La mise en évidence de telles modifications au cours du contrôle d’une lésion mélanocytaire pour laquelle se posait le problème du diagnostic de nævus atypique, confirme ce diagnostic avec une corrélation « vidéohistologique » de 100 %.

Cette évolution traduisant la croissance d’un nævus et/ou un changement de teinte, constitue à notre avis, une indication à l’exérèse du nævus, bien que ces modifications ne soient pas encore cliniquement perceptibles.

Ainsi, l’observation prospective des lésions pigmentées chez des sujets porteurs de nævus dysplasiques multiples commence à fournir de nouveaux critères permettant de décider d’une attitude thérapeutique pour chaque lésion.

En aucun cas, toutefois, l’examen dermatoscopique ne peut se substituer à l’histologie qui demeure la seule méthode permettant d’affirmer, in fine, la nature d’une lésion.

La dermatoscopie permet seulement d’accéder à des critères plus pertinents que l’examen clinique simple pour décider de l’excision ou non d’une lésion pigmentée.

Dermatoscopie d’avenir :

L’examen vidéomicroscopique peut être utilisé dans les centres universitaires en tant que technique de référence et d’outil pour l’enseignement et la recherche.

L’intérêt de la vidéomicroscopie est de permettre des grossissements plus importants facilitant l’analyse de l’image, et d’associer un système informatique autorisant un archivage immédiat des données servant au suivi des lésions dans le temps.

Cette association permet d’augmenter considérablement la pertinence diagnostique de la dermatoscopie.

La méthode permet aussi l’utilisation de la transmission d’images à distance (télémédecine).

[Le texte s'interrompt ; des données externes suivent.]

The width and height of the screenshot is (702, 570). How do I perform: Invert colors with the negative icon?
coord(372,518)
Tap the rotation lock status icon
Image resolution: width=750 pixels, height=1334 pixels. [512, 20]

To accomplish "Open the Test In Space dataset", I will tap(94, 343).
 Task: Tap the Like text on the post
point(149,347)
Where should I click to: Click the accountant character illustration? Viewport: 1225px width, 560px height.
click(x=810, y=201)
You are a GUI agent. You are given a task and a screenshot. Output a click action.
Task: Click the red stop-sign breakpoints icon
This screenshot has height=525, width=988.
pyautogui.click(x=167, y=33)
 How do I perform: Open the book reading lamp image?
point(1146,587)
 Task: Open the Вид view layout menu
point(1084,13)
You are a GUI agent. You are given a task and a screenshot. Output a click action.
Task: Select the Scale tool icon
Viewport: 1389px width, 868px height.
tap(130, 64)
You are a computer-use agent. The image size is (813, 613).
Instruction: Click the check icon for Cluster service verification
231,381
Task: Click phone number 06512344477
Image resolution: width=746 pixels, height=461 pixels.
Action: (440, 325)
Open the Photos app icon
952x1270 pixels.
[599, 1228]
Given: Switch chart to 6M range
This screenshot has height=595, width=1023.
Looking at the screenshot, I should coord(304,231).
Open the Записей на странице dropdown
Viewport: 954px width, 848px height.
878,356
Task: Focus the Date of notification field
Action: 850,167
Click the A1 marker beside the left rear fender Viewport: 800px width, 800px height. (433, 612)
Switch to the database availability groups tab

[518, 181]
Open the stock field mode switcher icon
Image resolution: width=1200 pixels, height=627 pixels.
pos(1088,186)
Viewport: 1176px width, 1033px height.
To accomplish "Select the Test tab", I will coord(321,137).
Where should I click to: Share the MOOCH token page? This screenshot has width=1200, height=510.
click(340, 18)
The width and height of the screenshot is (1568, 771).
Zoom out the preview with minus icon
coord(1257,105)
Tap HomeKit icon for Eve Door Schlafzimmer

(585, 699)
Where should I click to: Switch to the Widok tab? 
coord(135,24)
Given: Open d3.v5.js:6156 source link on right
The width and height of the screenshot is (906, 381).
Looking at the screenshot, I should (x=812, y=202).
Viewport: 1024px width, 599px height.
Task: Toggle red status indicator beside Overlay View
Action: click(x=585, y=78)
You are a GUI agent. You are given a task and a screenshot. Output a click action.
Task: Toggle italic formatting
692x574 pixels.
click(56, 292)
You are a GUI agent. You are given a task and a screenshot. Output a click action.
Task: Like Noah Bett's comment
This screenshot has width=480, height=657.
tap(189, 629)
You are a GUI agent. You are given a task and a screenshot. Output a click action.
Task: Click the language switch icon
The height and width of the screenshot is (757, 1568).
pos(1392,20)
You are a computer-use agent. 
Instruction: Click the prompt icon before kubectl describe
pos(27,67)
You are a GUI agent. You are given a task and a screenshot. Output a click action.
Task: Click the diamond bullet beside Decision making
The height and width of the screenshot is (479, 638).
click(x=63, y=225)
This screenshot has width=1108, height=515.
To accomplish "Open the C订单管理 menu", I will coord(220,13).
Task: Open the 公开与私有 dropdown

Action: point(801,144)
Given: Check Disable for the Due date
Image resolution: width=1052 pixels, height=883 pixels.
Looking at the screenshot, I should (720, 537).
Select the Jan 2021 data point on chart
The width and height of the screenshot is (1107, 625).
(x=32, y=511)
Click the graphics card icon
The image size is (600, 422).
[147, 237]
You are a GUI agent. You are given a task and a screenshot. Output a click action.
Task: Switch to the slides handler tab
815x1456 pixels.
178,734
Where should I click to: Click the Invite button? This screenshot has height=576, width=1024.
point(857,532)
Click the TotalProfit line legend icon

Nous avons d’ores et déjà établi une telle consultation.

La qualité des images reçues permet l’analyse diagnostique, et le système offre l’occasion d’une interaction didactique avec le correspondant.

L’avenir est peut-être dans l’analyse des images ainsi transmises par une intelligence artificielle ; les recherches en cours indiquent qu’un long chemin reste à parcourir avant de pouvoir distinguer par intelligence artificielle un mélanome débutant d’une lésion bénigne.